As for the Venegas opinion, the words “collateral estoppel” do not appear in it, so its relevance to the present issue is, to put it mildly, unclear. The Venegas court held that liability under the Bane Act (Civ. Code, § 52.1) is limited to violations of constitutional and statutory rights accomplished “by threats, intimidation or coercion.” Venegas, supra, 153 Cal.App.4th at p. 1247; accord, O’Toole v. Superior Court (2006) 140 Cal.App.4th 488, 501-502.) In sum, “[t]he essence of a Bane Act claim is that the defendant, by the specified improper means (i.e., ‘threats, intimidation or coercion’), tried to or did prevent the plaintiff from doing something he or she had the right to do under the law or to force the plaintiff to do something that he or she was not required to do under the law.” (Austin B. v. Escondido Union School Dist. (2007) 149 Cal.App.4th 860, 883.) It does not make actionable otherwise lawful conduct, such as a lawful search or arrest (see Venegas, at pp. 1239-1240 & fn. 15, 1247-1248; Ritschel v. City of Fountain Valley (2006) 137 Cal.App.4th 107, 123-125), which is what Judge Gilliam determined had occurred. We therefore agree with the county defendants’ statement that “Plaintiff’s purported cause of action for violation of the Bane Act is simply a re-packaged unlawful search and seizure claim.”
Plaintiff’s arguments that his state law causes are invulnerable to collateral estoppel because they have elements not necessary for a section 1983 claim betray a misunderstanding of the doctrine. Complete overlap is not required. (See Hernandez, supra, 46 Cal.4th at pp. 511-512 [“ ‘The “identical issue” requirement addresses whether “identical factual allegations” are at stake in the two proceedings, not whether the ultimate issues or dispositions are the same’ ”].) Thus, plaintiff’s second cause of action—the one based on the Bane Act—alleged that defendants had made themselves liable “[b]y conducting the complained of search.” But if the search was legal, the state cause of action necessarily becomes untenable.

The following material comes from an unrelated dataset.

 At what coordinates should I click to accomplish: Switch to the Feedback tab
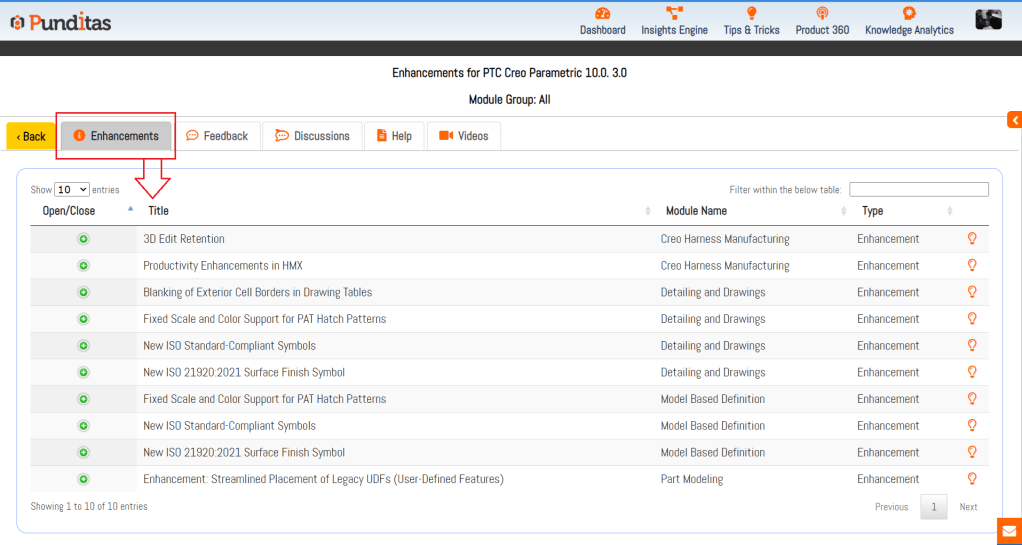coord(217,136)
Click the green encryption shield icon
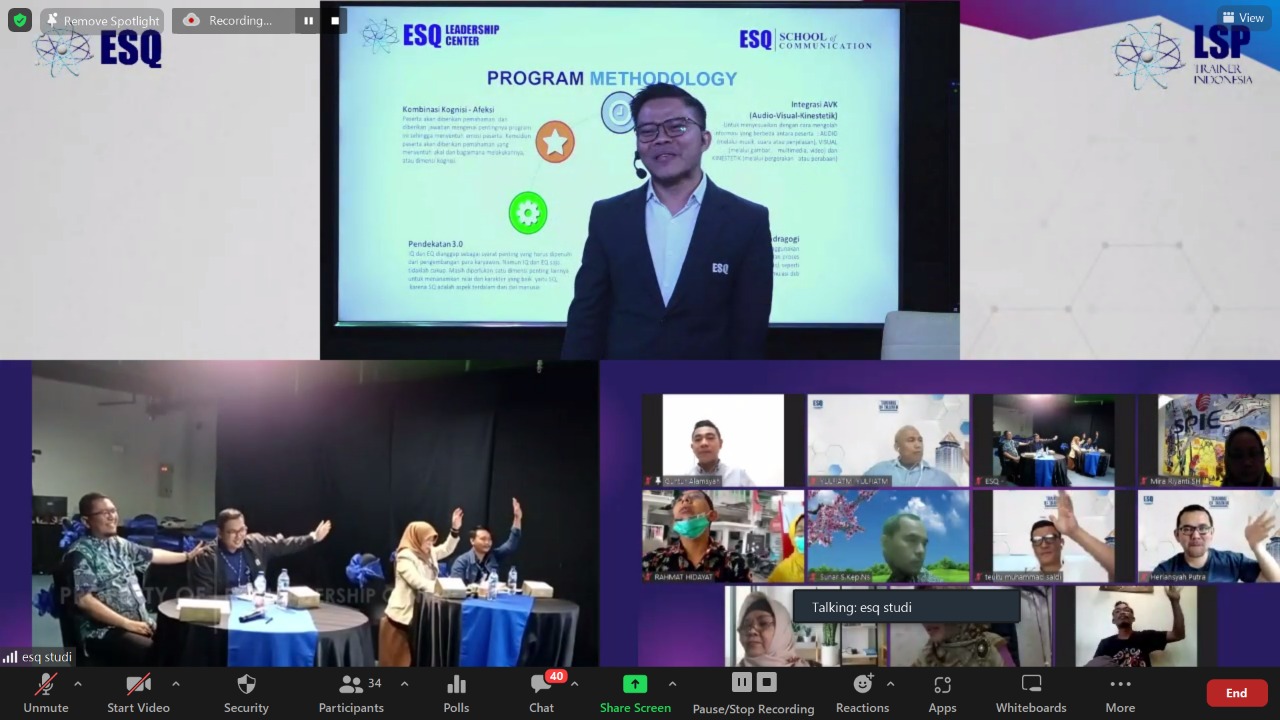This screenshot has height=720, width=1280. pyautogui.click(x=20, y=20)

The same is true for plaintiff’s third cause of action for assault and battery against defendant Harkness. A section 1983 action has been described as the federal counterpart of a state cause of action for battery. (Yount v. City of Sacramento (2008) 43 Cal.4th 885, 902.) A common law battery cause of action against a police officer making an arrest requires proof the officer used unreasonable force. (Ibid.) Judge Gilliam determined that Harkness (and the other officers) had acted reasonably, and the force employed was appropriate and justified by the circumstances. Thus, plaintiff could not argue in state court that the officers had acted “maliciously,” and with the “design” to “cause fear, apprehension, and specific and serious physical and emotional pain and suffering.”

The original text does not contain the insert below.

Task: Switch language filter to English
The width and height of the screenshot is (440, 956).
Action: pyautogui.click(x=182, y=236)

Plaintiff’s fourth cause of action was for conversion of his property, i.e., the marijuana plants seized when his residence was searched. “Conversion is the wrongful exercise of dominion over the property of another.” (Burlesci v. Petersen (1998) 68 Cal.App.4th 1062, 1066.) Its elements include “(1) the plaintiff’s ownership or right to possession of the property; (2) the defendant’s conversion by a wrongful act or disposition of property rights; and (3) damages.” (Ibid.)
This claim is barred in part by collateral estoppel. Judge Gilliam determined the search and seizure were legal. Indeed, he specifically determined the officers acted reasonably in concluding on the basis of the facts of which they were aware that there was probable cause to believe plaintiff possessed the marijuana for sale rather than strictly for personal use. Plaintiff therefore cannot base his claim of conversion on any assertion that the seizure of his property at the time of the search and arrest were wrongful.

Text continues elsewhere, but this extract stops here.